Backups are not only about recovering from failure or inaccessibility of physical media, although that is often the only thing most people thing about. It's also about how many different points in time you have backups for. Corruption, either physical or logical, can occur in a data file and not be detected for some time. In that case, your most recent backup will probably be useless as it too will contain the corruption, faithfully backed up.
For this reason, I run a very simple, cheap, and as JAD requested, easy to understand and monitor daily backup. Using WinZIP (free trial, inexpensive license), I schedule a daily job for various folders where I keep critical files, so that only the files whose "archive bit" has been changed are backed up, then the archive bit is cleared. (Archive bit is a feature built into WIndows, it's been around for decades).
In short, only the files that were created or modified on that day are backed up. I store this backup right on my main hard disk, because its purposes has nothing to do with recovering from disk failure. Using WinZIP, it is extremely easy to see exactly what was backed up, and when, by simply looking at the file listing inside each ZIP file. Encryption is optional, I do use it, and by having to type in the password for the job each day, I know it is occurring as scheduled.

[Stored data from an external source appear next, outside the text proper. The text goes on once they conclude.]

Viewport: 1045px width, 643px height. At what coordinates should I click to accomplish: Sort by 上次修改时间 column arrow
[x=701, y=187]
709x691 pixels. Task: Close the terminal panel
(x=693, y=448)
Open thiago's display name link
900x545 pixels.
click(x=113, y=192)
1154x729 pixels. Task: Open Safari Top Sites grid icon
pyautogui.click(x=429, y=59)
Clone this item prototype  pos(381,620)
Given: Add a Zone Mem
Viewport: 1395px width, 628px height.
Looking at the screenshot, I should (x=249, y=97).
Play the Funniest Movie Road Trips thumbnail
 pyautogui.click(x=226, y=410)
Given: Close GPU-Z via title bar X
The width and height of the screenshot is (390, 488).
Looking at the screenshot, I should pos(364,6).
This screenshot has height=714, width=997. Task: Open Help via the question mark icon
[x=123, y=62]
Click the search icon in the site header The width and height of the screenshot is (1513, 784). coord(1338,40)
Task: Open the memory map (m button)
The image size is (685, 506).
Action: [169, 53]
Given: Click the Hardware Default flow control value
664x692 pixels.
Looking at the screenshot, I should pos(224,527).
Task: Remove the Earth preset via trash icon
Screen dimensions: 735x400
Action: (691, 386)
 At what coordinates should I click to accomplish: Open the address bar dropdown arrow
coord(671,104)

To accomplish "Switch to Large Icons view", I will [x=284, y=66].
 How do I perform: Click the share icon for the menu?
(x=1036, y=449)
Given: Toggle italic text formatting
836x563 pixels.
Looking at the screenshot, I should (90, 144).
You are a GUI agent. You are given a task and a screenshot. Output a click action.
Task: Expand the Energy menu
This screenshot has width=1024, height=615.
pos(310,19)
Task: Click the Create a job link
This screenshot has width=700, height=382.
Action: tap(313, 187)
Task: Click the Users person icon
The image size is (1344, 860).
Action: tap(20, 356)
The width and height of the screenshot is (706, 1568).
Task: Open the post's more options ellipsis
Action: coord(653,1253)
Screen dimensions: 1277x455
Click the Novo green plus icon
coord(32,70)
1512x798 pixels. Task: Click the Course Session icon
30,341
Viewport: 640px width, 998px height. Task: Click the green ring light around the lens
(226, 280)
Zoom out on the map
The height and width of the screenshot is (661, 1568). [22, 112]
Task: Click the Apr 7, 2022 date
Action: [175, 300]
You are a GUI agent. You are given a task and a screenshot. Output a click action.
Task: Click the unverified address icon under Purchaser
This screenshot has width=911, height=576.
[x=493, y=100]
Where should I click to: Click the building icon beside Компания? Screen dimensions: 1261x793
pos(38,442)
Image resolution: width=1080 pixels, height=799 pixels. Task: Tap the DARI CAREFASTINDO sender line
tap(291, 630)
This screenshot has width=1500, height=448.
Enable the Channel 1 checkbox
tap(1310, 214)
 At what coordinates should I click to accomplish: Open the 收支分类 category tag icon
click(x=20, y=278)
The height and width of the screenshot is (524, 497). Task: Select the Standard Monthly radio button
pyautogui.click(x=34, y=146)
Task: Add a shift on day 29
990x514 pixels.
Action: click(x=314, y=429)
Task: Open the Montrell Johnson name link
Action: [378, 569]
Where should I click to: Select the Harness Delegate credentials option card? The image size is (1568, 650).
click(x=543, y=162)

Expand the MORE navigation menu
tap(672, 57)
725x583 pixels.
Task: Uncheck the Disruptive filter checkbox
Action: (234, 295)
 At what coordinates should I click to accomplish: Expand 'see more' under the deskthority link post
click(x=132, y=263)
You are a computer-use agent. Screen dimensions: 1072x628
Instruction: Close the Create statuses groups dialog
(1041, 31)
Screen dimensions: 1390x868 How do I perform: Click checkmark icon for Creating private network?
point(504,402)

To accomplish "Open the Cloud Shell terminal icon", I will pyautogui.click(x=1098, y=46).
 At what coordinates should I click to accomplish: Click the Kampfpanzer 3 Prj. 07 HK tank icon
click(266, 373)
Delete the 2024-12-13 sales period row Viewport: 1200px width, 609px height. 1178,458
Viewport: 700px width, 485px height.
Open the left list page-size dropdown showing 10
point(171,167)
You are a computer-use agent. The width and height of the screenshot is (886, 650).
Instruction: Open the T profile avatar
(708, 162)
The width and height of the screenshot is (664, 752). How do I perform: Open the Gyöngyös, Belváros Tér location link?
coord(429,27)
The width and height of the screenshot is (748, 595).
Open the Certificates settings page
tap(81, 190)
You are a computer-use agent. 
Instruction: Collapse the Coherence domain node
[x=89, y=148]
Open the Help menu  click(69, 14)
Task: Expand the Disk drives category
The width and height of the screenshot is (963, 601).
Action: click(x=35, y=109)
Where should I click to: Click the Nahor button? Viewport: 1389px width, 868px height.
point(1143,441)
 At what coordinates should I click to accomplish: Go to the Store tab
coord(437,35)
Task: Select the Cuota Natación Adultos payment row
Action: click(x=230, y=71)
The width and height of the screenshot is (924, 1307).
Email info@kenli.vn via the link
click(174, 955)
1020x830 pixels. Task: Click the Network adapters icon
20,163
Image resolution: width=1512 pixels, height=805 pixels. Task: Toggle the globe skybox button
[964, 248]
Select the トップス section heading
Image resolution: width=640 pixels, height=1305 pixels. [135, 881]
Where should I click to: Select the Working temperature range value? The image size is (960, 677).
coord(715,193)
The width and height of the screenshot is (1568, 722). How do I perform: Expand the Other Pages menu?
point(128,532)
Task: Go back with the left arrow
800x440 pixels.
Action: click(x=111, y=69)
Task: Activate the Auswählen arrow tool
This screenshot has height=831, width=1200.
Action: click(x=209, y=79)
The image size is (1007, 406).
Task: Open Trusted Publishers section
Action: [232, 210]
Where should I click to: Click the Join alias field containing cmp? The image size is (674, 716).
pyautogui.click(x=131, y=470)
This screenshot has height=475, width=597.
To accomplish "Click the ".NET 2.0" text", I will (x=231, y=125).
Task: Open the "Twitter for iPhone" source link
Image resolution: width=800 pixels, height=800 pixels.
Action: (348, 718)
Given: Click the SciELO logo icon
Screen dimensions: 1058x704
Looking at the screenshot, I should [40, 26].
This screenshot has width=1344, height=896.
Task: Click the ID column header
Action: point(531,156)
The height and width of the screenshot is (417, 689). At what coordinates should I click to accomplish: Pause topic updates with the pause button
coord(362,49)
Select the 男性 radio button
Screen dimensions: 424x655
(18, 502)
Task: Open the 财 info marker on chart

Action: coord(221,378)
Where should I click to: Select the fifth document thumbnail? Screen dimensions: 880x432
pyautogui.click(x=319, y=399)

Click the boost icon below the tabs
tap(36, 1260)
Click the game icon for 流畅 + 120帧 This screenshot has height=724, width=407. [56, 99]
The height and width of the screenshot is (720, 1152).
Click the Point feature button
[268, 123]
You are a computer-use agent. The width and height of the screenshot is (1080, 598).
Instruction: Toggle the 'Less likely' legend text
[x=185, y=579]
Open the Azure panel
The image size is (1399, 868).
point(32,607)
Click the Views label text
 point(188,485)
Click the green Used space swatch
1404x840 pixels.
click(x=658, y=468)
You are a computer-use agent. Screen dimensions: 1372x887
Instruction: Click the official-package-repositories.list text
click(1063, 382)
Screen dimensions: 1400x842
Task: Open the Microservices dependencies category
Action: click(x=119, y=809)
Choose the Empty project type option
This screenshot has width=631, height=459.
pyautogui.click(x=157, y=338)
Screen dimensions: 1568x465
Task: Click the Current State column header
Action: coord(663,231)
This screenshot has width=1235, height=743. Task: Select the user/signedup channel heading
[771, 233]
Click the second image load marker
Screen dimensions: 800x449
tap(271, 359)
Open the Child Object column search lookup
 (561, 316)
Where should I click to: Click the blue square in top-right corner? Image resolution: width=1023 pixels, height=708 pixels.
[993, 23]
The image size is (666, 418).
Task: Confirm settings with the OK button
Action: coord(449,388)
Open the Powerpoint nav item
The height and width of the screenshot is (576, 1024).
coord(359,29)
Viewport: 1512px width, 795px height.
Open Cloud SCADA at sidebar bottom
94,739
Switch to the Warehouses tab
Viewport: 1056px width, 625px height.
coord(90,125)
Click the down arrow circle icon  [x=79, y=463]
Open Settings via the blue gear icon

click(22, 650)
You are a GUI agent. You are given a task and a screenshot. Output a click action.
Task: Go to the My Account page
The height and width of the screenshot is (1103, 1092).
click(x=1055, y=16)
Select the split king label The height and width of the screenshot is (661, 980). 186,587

Of course, I also have various offsite backups, also aged out over time. But if need be, I could probably restore my data files to just about any point in time, at a daily granularity, for any anytime in the last 365+ days.
Intra-day backups are another matter, not sure if this was JAD's original problem. Meaning, suppose I just spent two hours carefully crafting a spreadsheet, which may still be open on my system and therefore not able to be completely backed up via automated means. Once I realize that I really don't want to ever have to repeat those two hours, I stop and manually copy the file somewhere else, maybe under a different name.